“TMJ dysfunction is the most common cause of oro-facial pain after a dental cause,” says Dr. Nilesh Pagaria, oral and maxillofacial surgeon, Shri Krishna Hospital, Raipur, Chhattisgarsh. However, TMJ and muscle disorders (TMD) could manifest themselves in diverse ways — frequent headaches (especially in the temple region) caused by unknown factors, with even CT or MRI scans revealing no abnormality; chronic ear or facial pain with diagnostic tests showing normal results; pain in and around the TMJ region, soreness of the muscles around TMJ, radiating pain in the face, jaw or neck, stiffness of the jaw muscle, clicking, popping or grating of the jaw joint while opening or closing the mouth, difficulty in opening the mouth or limited movement of the jaw, a change in the way the upper and lower teeth come together; pain in the area of the forehead and the eyes; pain in the back of the head, possibly extending to the shoulders and neck; tinnitus (a ringing feeling in the ears); pressure on the eyes, sensitivity to light; dizzy spells, vertigo, nausea; lack of concentration; nervousness or sleeping difficulties; wearing out of teeth, teeth sensitivity or mobility.
“When these symptoms are seen in the absence of a specific, attributable or organic cause, medical and dental practitioners should consider TMD as a possible cause. While oro-facial pain and headache because of jaw muscle function and dental structures should ideally be managed by dentists, pain in the head and neck region unrelated to it should be should be referred to appropriate specialists,” recommends Dr. Nilesh Pagaria.
There are people who go through a battery of tests and consult a retinue of specialists, yet are still unable to zero in on the underlying cause behind their oro-facial pain. To identify TMD, doctors and dentists should observe the way the patient holds his head (posture), jaw pattern, condition of teeth, range of jaw movements, clenching of teeth, muscle spasm, etc., besides physical examination of the TMJ for pain, clicking sounds (crepitus) and tenderness of the jaw muscles, followed by evaluation of stress and underlying systemic conditions. Local anaesthetic nerve blocking can be helpful in finding out if oro-facial pain originates from the TMJ capsule or from associated muscular structures. CT scans of the joint can reveal structural changes in the bones, while MRI scans of the joint can find out soft tissue abnormalities. Sometimes fluid from the joints may be collected for evaluation and diagnosis.

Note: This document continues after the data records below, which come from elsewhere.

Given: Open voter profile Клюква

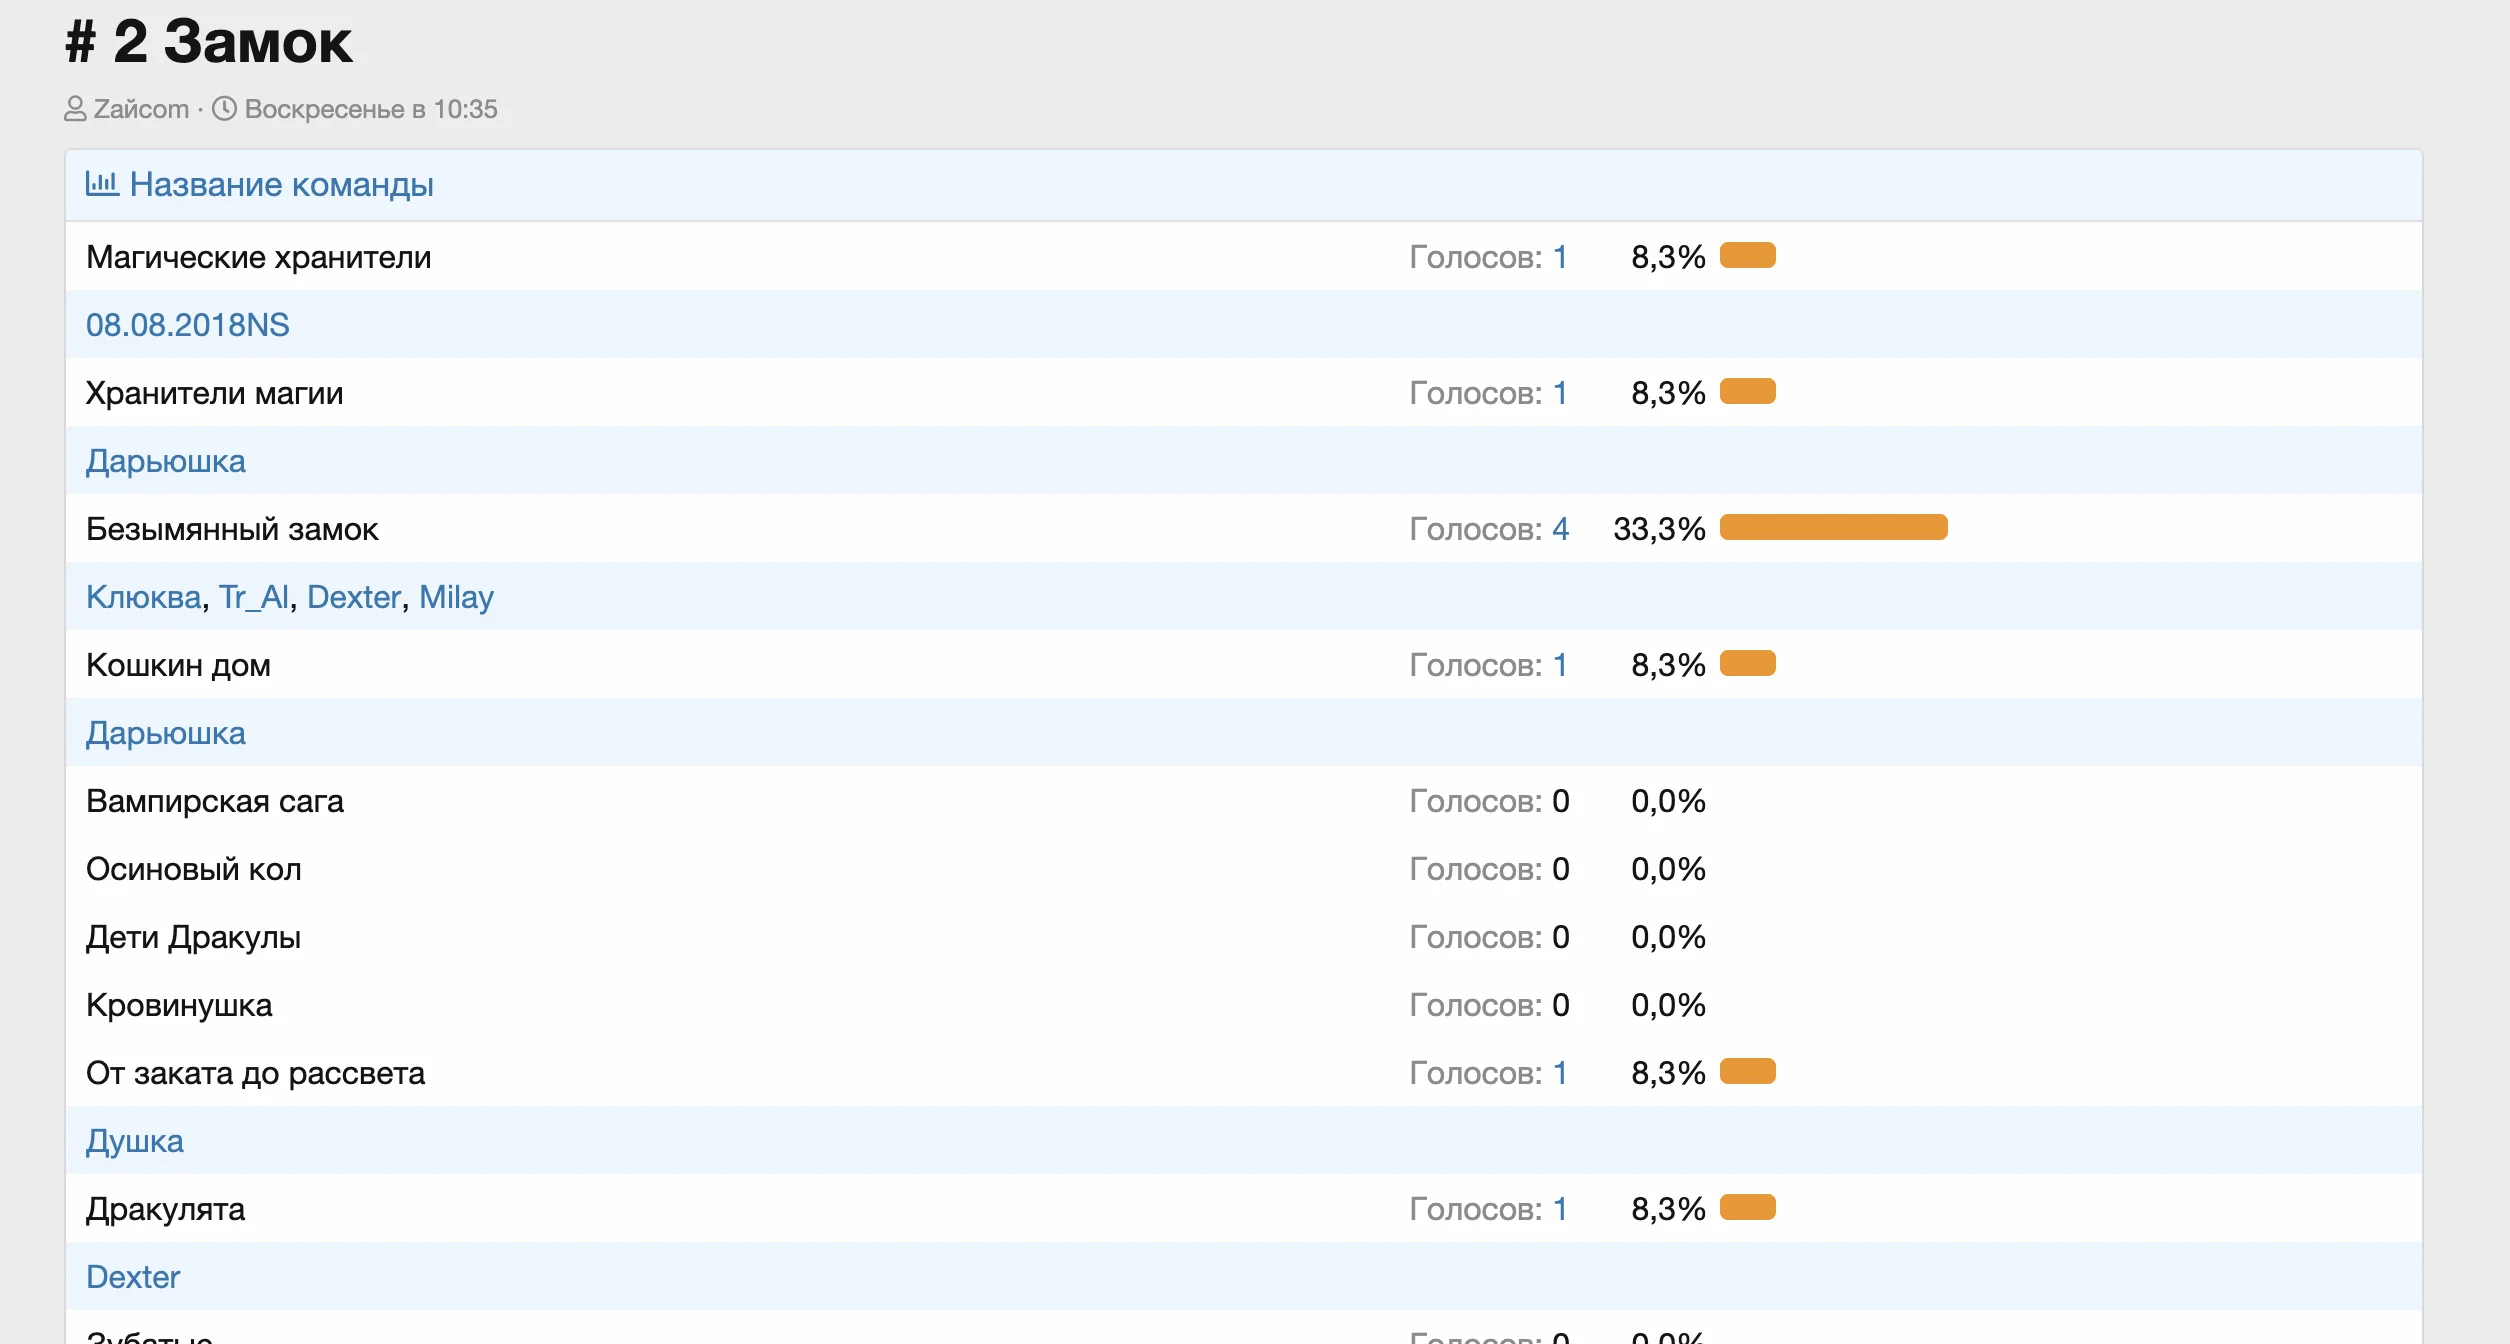Looking at the screenshot, I should tap(143, 597).
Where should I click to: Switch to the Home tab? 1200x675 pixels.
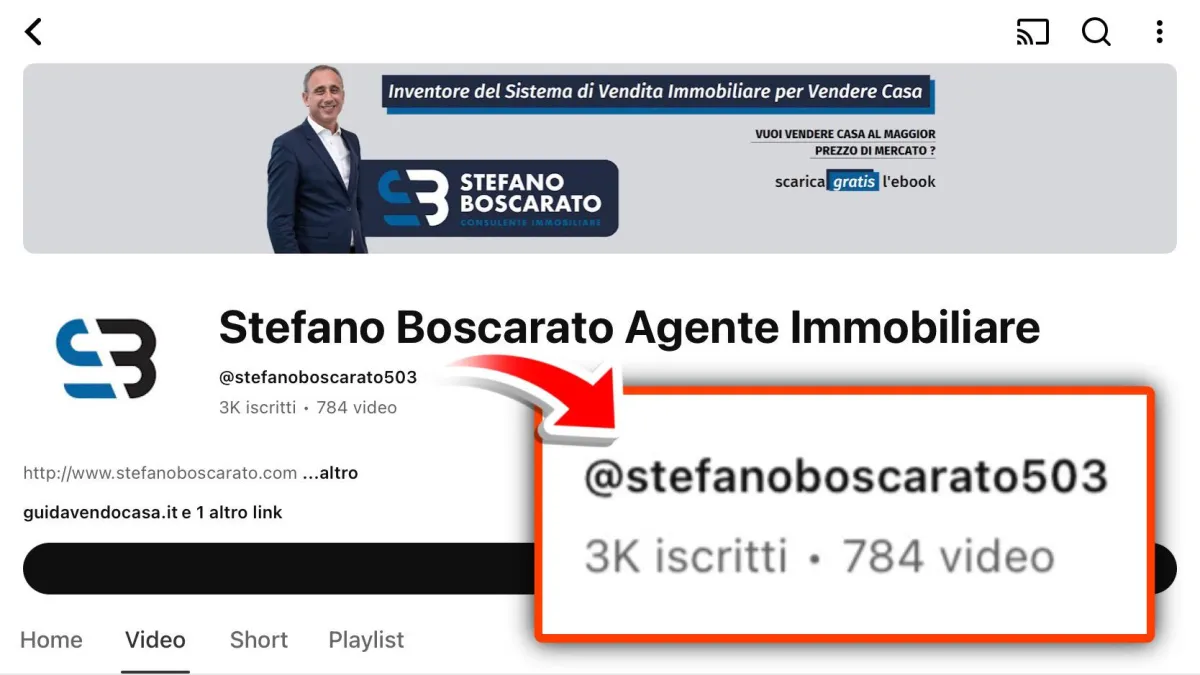(x=51, y=640)
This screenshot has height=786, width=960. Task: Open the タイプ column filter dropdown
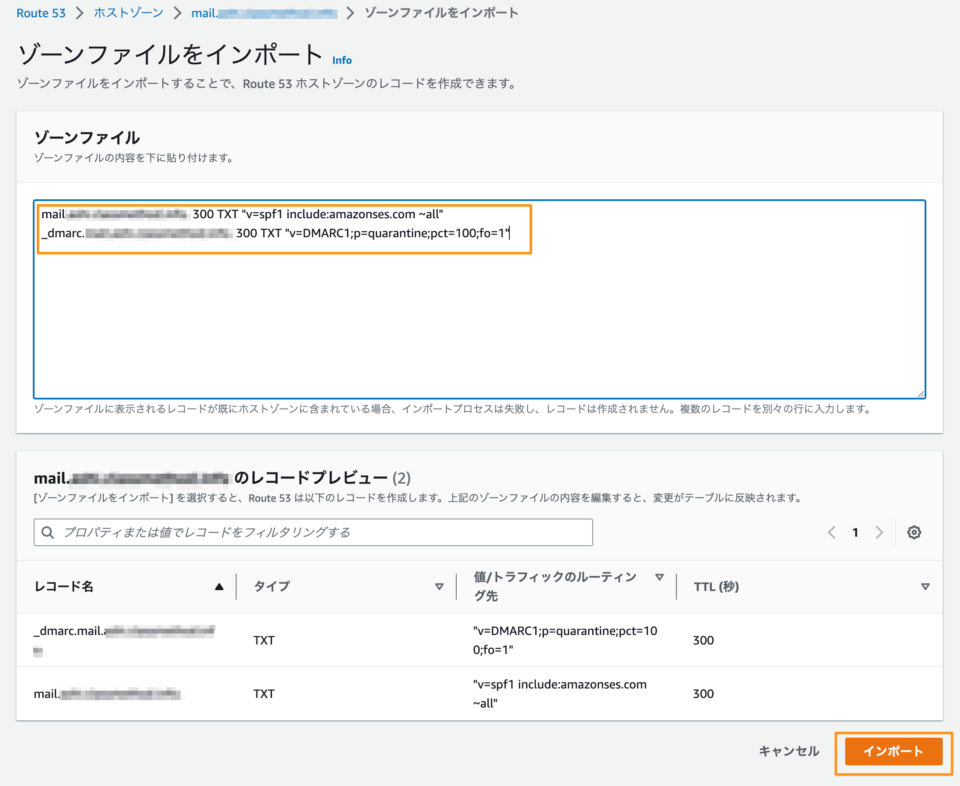tap(441, 586)
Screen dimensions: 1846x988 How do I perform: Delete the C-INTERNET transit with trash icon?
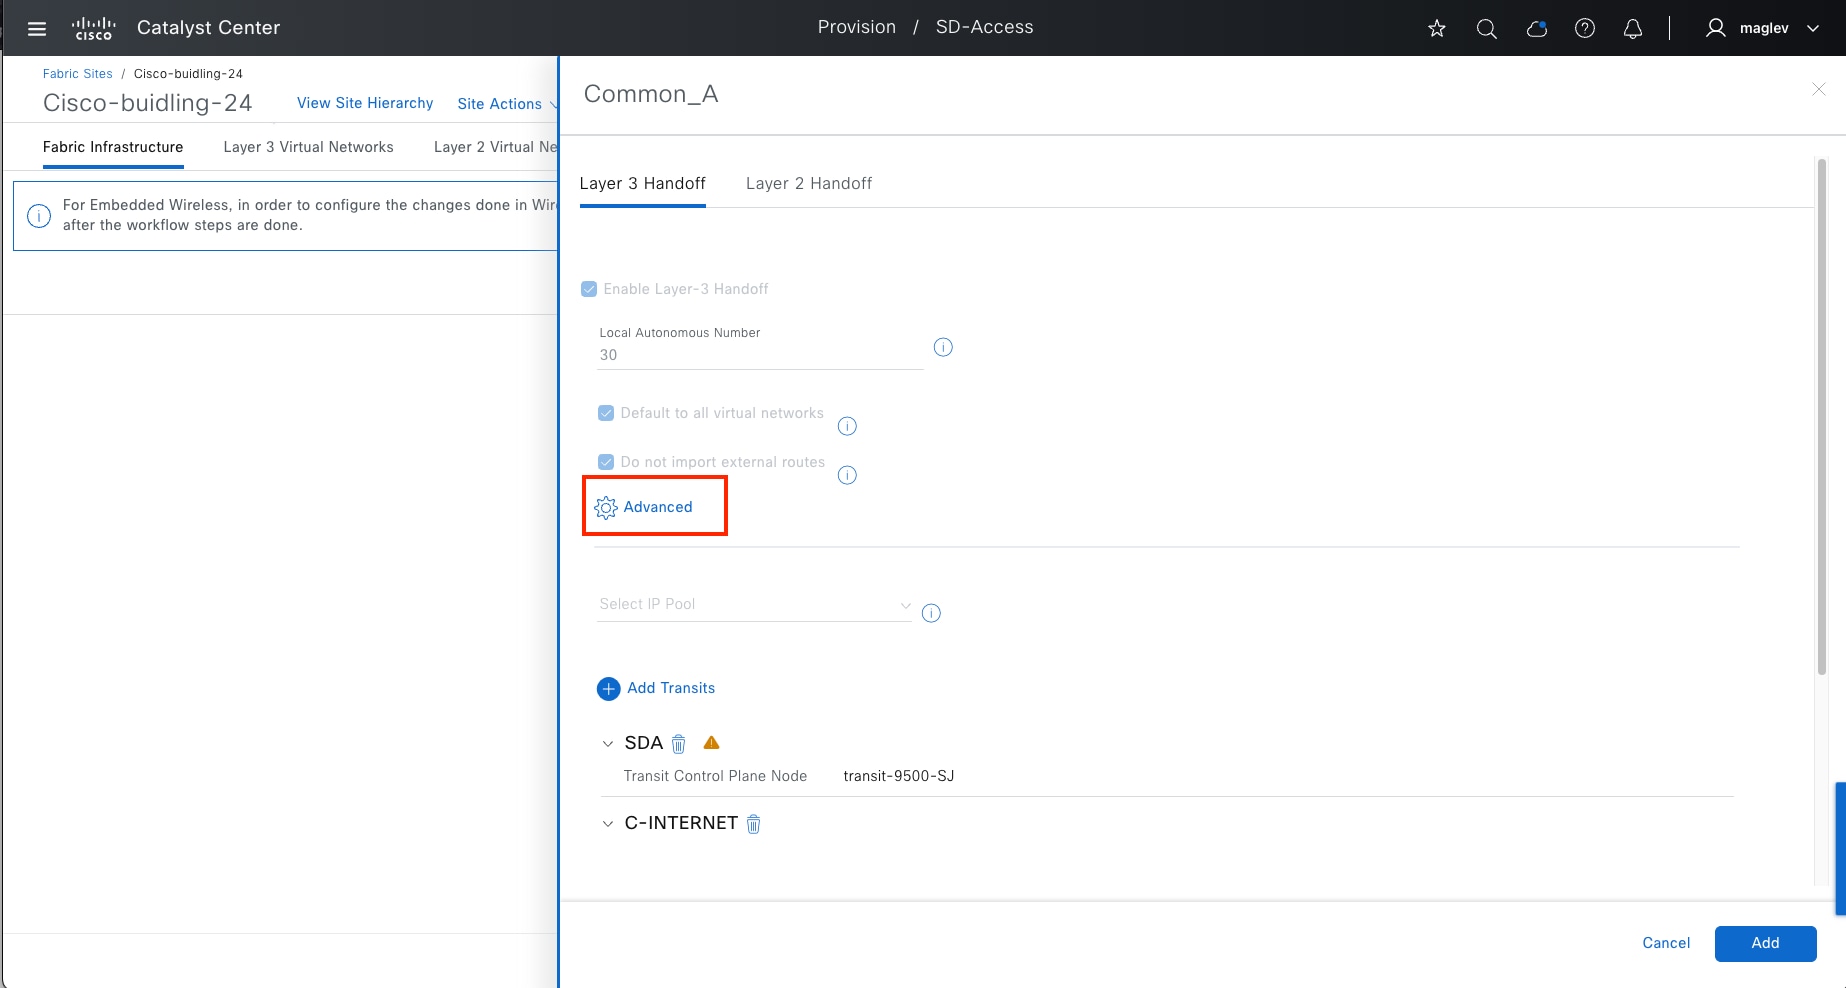(754, 824)
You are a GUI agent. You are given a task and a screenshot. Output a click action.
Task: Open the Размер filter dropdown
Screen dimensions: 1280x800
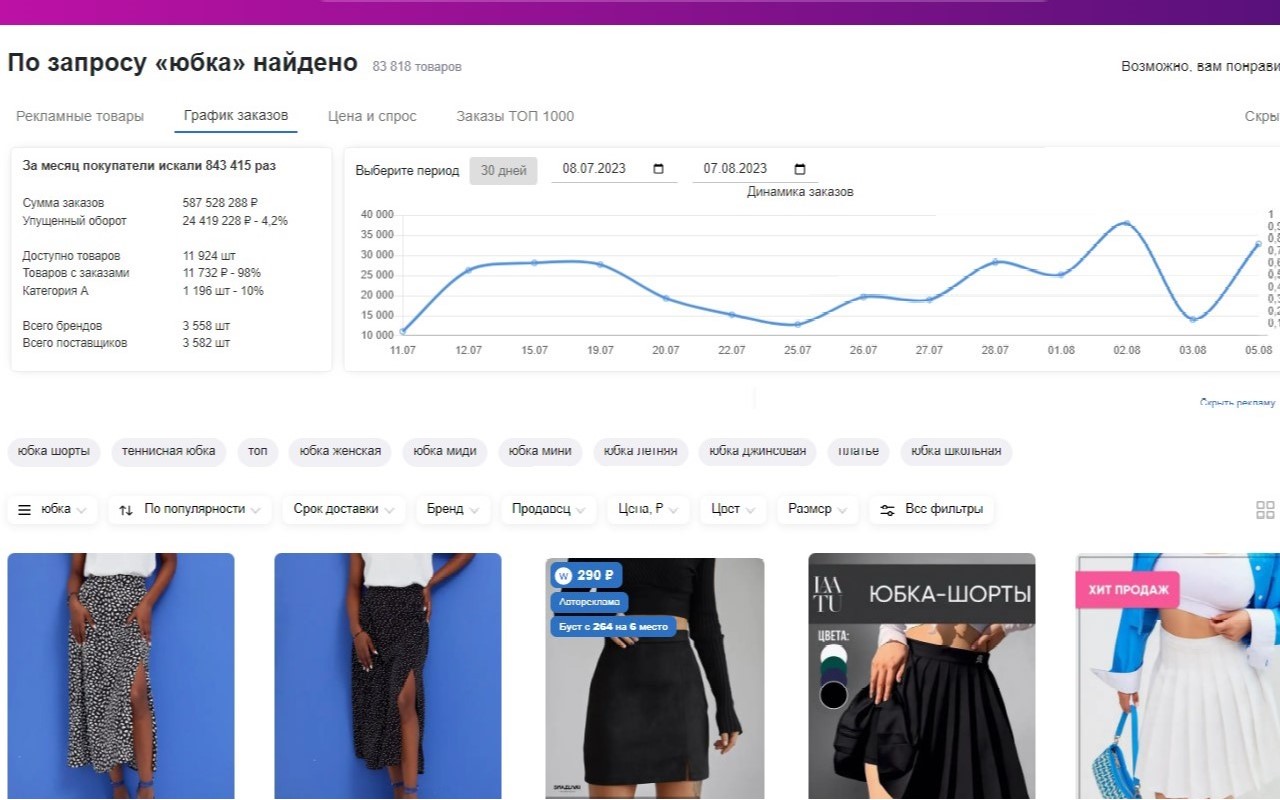tap(817, 509)
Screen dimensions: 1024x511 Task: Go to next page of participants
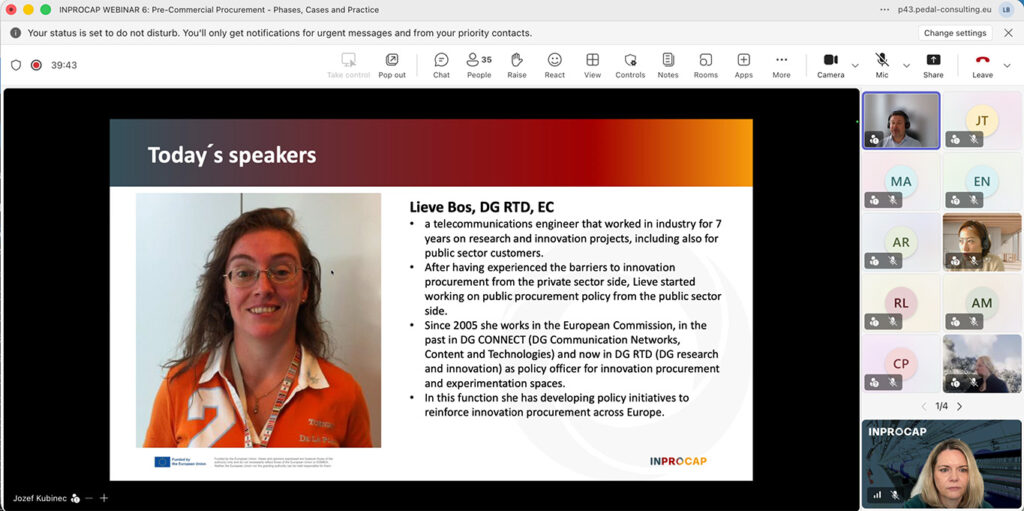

“To diagnose and arrive at a treatment plan, the patient’s medical and dental history must be considered. As appropriate, treatment could be elimination of stress and para-functional habits, education and counselling to avoid factors and behaviours that may aggravate the pain, use of occlusal splints or mouth guards, medication, etc. adding, “common painkillers don’t work with TMJ, and surgery is not the answer to Myofascial Pain Dysfunction Syndrome (MPDS).”
Possible causes of TMD
* Injury to jaws following a fall.
* Systemic diseases such as rheumatoid arthritis and osteoarthritis that affects joints.
* SLE, psoriasis, hormonal imbalance.
* Jaw pattern and misalignment of teeth.
* Stress and psychological disturbances.
* Para-functional habits such as clenching, grinding of teeth at night, excessive use of chewing gum, fingernail biting.
* Faulty posture while holding the telephone between head and shoulder.
* Faulty posture while using computers and laptops.
* Lengthy dental procedures and intubation for anaesthesia during surgical procedures.